- _Task requirements_: Repeat the first line of the listing and each line after it, exactly, through the line containing "Task: Click the < 0.25% stablecoin rate".

**** Study material ****

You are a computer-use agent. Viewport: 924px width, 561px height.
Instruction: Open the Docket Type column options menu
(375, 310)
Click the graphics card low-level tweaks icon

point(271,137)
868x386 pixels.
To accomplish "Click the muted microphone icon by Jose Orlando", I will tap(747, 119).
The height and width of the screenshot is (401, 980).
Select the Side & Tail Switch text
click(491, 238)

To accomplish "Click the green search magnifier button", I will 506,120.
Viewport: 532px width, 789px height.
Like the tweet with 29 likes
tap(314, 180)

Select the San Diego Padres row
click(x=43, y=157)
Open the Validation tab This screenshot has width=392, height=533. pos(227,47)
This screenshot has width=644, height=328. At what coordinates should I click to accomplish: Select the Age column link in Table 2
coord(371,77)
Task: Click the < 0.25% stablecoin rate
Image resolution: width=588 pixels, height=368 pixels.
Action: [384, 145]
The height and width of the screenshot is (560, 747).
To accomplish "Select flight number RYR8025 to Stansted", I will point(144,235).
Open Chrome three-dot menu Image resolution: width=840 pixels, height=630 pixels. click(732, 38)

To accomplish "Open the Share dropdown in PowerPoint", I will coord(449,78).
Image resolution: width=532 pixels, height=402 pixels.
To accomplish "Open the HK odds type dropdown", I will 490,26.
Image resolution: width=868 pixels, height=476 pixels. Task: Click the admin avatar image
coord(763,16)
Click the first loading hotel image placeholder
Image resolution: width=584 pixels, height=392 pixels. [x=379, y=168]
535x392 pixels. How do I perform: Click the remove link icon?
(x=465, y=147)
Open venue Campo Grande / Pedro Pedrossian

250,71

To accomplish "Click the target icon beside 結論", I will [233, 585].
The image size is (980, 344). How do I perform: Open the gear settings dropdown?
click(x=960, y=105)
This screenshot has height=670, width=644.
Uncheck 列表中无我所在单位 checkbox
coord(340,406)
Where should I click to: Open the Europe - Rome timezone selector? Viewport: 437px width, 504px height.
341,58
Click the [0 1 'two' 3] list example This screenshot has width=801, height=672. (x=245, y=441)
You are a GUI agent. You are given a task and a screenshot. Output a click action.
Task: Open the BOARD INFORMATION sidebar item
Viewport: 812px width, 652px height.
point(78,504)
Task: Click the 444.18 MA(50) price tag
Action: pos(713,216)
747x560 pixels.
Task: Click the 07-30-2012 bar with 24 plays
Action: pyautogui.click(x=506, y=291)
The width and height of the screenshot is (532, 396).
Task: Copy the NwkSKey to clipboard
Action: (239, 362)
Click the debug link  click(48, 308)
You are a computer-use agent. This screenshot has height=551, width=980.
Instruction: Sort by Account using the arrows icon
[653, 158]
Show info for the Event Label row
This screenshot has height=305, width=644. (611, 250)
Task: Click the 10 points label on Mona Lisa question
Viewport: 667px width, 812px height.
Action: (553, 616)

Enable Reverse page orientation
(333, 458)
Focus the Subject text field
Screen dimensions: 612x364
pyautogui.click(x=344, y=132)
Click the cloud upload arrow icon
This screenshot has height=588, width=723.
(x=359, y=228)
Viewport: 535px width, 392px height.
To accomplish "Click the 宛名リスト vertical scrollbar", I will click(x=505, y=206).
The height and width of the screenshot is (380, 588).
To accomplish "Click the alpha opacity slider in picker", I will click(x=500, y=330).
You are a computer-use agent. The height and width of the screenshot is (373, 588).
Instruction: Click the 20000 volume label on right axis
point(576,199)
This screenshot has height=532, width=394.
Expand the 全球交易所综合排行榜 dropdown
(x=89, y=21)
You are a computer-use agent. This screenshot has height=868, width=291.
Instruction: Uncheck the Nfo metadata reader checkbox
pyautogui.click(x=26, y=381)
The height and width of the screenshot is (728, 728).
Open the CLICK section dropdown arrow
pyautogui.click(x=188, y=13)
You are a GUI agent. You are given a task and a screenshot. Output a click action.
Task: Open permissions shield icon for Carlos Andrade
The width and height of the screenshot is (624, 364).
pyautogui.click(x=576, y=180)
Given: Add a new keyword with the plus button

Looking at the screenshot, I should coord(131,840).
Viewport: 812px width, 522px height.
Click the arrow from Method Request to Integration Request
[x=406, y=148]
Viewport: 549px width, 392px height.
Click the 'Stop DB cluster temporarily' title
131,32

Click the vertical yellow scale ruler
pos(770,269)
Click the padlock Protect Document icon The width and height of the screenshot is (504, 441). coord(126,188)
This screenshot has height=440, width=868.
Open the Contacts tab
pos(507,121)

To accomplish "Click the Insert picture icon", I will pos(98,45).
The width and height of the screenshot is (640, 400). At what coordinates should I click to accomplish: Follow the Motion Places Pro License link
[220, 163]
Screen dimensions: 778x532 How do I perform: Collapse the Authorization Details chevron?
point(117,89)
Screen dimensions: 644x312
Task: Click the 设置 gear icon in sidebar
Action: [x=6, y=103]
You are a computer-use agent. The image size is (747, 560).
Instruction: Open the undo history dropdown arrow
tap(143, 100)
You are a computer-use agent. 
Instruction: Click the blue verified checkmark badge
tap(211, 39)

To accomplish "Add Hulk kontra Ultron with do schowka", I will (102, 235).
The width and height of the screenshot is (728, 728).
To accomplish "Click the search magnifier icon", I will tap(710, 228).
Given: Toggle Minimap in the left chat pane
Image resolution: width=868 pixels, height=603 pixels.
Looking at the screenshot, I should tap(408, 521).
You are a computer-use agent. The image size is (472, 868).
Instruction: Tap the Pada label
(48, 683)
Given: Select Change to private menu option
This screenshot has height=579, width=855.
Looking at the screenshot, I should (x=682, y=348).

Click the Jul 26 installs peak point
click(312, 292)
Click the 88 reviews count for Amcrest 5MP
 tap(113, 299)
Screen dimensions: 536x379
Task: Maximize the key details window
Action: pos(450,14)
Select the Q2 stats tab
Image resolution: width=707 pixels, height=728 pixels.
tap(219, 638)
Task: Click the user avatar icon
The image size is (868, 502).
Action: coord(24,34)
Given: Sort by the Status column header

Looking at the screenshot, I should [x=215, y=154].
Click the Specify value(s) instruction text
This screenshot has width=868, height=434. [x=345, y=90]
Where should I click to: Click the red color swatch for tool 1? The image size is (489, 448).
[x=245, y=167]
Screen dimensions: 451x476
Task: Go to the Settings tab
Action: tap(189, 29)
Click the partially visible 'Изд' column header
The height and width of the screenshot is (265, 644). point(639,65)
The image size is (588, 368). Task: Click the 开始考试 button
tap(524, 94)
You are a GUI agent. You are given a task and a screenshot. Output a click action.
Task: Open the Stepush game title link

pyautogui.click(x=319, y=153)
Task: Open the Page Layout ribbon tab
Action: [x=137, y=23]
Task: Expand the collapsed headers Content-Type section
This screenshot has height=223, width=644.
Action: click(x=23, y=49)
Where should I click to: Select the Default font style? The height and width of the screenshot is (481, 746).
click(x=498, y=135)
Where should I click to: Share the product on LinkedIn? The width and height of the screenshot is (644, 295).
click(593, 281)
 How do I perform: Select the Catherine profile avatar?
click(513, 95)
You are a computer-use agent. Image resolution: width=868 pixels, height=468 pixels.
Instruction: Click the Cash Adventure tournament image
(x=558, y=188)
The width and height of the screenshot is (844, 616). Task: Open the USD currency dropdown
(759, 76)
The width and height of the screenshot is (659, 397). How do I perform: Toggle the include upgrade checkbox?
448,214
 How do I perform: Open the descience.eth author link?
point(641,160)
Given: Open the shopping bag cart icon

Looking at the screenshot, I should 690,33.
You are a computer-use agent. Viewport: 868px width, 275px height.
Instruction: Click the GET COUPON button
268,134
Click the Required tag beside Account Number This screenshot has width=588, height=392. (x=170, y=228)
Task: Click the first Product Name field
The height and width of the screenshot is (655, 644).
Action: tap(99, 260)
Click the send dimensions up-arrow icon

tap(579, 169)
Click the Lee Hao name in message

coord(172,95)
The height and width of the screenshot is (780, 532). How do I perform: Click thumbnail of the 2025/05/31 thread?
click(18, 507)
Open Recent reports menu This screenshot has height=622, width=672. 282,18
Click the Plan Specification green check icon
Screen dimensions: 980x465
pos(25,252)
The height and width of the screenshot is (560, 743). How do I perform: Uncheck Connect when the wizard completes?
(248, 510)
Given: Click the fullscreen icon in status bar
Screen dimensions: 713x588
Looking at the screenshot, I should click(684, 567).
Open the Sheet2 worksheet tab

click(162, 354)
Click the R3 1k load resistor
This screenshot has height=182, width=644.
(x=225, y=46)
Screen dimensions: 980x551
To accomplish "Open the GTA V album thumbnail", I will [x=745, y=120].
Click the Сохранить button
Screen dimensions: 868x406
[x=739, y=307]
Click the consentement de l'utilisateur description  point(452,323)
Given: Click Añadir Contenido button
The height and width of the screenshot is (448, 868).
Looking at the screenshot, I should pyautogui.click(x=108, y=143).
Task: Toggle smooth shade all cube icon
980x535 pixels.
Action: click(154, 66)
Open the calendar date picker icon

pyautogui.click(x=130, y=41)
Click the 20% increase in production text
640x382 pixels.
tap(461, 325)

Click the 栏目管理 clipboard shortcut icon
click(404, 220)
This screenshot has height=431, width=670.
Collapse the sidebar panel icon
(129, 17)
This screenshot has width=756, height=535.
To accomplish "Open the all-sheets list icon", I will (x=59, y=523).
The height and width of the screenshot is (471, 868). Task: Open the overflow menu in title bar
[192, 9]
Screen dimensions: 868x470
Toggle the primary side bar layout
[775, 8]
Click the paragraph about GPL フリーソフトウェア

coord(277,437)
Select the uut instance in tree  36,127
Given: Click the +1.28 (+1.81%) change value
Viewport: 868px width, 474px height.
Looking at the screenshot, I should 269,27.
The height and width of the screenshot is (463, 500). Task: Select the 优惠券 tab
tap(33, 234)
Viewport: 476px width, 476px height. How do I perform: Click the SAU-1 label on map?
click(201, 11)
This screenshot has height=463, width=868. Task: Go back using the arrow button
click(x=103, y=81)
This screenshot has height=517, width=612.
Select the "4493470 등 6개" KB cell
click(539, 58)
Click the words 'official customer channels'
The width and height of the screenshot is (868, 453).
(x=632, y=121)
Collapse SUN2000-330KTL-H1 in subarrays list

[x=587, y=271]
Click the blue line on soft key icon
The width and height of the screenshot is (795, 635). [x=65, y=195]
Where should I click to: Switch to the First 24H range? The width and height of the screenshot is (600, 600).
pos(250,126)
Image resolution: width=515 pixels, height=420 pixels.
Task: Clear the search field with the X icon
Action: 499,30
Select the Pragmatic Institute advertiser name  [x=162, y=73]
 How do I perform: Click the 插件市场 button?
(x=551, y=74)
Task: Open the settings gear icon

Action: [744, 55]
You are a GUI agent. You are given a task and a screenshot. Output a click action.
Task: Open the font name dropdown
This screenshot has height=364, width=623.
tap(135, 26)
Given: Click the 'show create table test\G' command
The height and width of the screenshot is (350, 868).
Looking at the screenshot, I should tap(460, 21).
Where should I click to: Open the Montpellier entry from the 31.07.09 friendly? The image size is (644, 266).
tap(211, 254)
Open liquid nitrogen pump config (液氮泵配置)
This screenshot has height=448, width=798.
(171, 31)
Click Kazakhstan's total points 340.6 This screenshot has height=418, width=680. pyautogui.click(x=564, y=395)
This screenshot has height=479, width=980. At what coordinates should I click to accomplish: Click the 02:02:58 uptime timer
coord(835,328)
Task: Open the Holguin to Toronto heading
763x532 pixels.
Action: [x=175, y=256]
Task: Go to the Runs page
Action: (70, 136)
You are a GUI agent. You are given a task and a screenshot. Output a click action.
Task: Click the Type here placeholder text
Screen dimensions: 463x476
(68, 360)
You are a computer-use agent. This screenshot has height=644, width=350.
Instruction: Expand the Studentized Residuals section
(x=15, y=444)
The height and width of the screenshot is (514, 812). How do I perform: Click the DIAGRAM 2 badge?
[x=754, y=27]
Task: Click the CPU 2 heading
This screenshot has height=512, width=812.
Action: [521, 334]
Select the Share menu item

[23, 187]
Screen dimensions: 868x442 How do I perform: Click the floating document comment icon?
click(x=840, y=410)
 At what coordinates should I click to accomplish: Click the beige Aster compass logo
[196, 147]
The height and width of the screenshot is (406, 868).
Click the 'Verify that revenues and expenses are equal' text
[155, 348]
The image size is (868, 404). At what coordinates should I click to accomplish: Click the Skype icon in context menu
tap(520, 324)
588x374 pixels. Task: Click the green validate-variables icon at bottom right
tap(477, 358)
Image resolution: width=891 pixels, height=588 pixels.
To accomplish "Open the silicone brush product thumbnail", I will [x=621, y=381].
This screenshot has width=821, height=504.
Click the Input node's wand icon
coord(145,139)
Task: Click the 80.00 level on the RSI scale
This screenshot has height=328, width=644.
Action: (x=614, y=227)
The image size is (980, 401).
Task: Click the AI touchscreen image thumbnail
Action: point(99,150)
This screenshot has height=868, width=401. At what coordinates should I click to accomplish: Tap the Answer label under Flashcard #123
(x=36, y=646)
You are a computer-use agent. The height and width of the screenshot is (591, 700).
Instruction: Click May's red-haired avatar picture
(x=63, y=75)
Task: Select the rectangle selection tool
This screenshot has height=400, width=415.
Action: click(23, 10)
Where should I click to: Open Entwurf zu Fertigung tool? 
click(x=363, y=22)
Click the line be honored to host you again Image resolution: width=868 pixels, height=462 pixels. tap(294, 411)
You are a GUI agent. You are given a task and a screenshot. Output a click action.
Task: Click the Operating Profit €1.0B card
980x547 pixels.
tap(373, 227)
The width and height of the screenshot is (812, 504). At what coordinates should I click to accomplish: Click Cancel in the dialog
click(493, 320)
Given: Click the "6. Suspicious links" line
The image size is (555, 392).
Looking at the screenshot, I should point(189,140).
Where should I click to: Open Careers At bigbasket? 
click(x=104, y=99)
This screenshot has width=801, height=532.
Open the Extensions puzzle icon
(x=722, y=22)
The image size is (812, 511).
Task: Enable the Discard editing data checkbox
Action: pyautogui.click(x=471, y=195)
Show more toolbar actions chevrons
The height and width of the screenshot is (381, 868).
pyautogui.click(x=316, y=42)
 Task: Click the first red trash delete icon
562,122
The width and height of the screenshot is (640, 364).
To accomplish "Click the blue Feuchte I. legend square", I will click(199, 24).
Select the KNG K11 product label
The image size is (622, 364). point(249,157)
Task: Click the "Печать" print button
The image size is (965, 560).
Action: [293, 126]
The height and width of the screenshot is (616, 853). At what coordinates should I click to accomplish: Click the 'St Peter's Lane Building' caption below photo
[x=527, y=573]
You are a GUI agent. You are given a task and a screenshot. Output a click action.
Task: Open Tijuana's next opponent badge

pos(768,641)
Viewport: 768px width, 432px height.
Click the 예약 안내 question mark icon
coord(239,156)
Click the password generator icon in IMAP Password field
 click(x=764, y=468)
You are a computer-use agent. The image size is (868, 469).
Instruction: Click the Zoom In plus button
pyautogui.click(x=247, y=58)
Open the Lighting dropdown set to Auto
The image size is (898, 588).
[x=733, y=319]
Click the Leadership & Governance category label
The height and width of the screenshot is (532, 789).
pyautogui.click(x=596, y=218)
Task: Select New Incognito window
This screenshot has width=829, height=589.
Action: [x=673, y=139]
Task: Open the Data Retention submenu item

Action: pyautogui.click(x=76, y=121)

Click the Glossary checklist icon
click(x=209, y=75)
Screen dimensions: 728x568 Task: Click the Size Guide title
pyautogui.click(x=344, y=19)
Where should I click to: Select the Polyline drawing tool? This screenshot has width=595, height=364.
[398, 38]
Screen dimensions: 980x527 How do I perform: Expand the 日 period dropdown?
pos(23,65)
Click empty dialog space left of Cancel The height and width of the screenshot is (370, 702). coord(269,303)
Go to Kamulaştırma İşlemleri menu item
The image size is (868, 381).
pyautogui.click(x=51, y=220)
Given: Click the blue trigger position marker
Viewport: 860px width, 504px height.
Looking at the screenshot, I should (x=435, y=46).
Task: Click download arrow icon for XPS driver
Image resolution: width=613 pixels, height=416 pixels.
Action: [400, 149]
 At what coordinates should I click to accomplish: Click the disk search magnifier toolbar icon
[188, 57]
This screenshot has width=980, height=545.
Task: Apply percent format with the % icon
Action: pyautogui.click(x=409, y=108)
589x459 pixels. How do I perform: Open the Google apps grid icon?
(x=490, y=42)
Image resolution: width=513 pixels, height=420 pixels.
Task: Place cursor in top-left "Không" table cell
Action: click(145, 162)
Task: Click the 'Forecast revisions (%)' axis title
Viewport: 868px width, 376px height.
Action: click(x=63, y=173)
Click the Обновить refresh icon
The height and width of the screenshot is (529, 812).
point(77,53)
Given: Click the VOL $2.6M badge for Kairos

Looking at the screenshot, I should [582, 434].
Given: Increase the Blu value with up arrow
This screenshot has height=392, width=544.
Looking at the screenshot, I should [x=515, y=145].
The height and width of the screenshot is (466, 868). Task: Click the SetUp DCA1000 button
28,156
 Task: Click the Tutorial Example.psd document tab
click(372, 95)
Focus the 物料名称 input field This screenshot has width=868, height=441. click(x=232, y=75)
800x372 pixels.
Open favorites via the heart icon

****

- _Written answer_:
You are a computer-use agent. Viewport: 924px width, 561px height.
Instruction: Open the Docket Type column options menu
(375, 310)
Click the graphics card low-level tweaks icon

point(271,137)
868x386 pixels.
To accomplish "Click the muted microphone icon by Jose Orlando", I will tap(747, 119).
The height and width of the screenshot is (401, 980).
Select the Side & Tail Switch text
click(491, 238)

To accomplish "Click the green search magnifier button", I will 506,120.
Viewport: 532px width, 789px height.
Like the tweet with 29 likes
tap(314, 180)

Select the San Diego Padres row
click(x=43, y=157)
Open the Validation tab This screenshot has width=392, height=533. pos(227,47)
This screenshot has width=644, height=328. At what coordinates should I click to accomplish: Select the Age column link in Table 2
coord(371,77)
Task: Click the < 0.25% stablecoin rate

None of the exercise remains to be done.